Breastfeeding is more than feeding. It's a relationship and it's a commitment. It means that after almost two years, my body still doesn't belong to me alone. It means that I have been up for every single night feeding since he was born (well, but Susan does the "crib shuffle"). It's also comfort for mom and baby and has helped make Theo into a healthy, confident, lovable little goober. In 12 months, he's had exactly one cold that he caught just last week. That's it. Breastmilk has been his shield from sickness and his only means of growth for 6 months until we started giving a little solid food.

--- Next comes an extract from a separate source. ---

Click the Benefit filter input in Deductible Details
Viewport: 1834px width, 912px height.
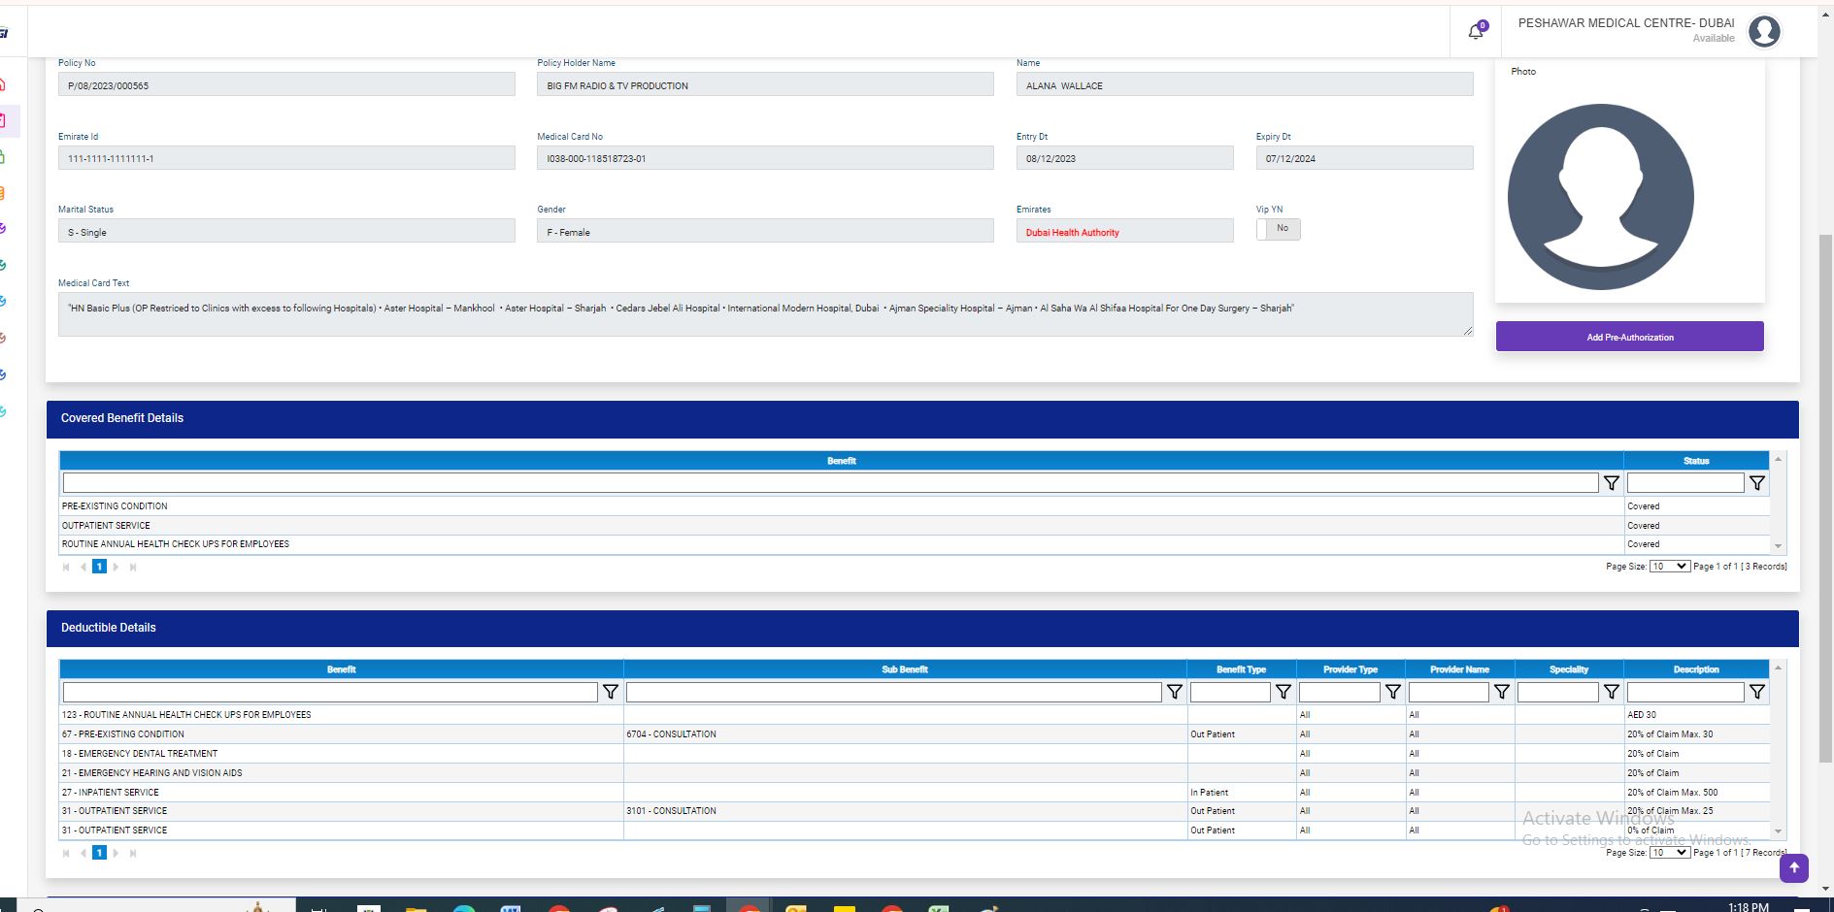point(330,692)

Where do we go from here? Well, I'm not so sure. I'm letting Theo take the lead for his second year, which is as far as I have committed to continuing. The WHO says two years, so as long as Theo still wants to, then we shall soldier on for another year.
While those early weeks were torture, I have really LOVED every minute of this. It's something only I can do for him. And Theo loves him some "milkies." It's hard to imagine a time when we won't be a nursing pair, so I will be spending the next 12 months cherishing the time we have left.
This has truly been the hardest thing I have ever done (including 31 hours of labor and graduate school). It's also the thing I am most proud of. It's always great to meet a goal and this was a super huge one to meet, in my opinion. And the sweetest thing about hitting the year was getting a beautiful thank you card from Susan, thanking me not only for having Theo for us but for making him healthy and strong by remaining committed to breastfeeding. She's a keeper, that one.
A year. A whole year. We did it.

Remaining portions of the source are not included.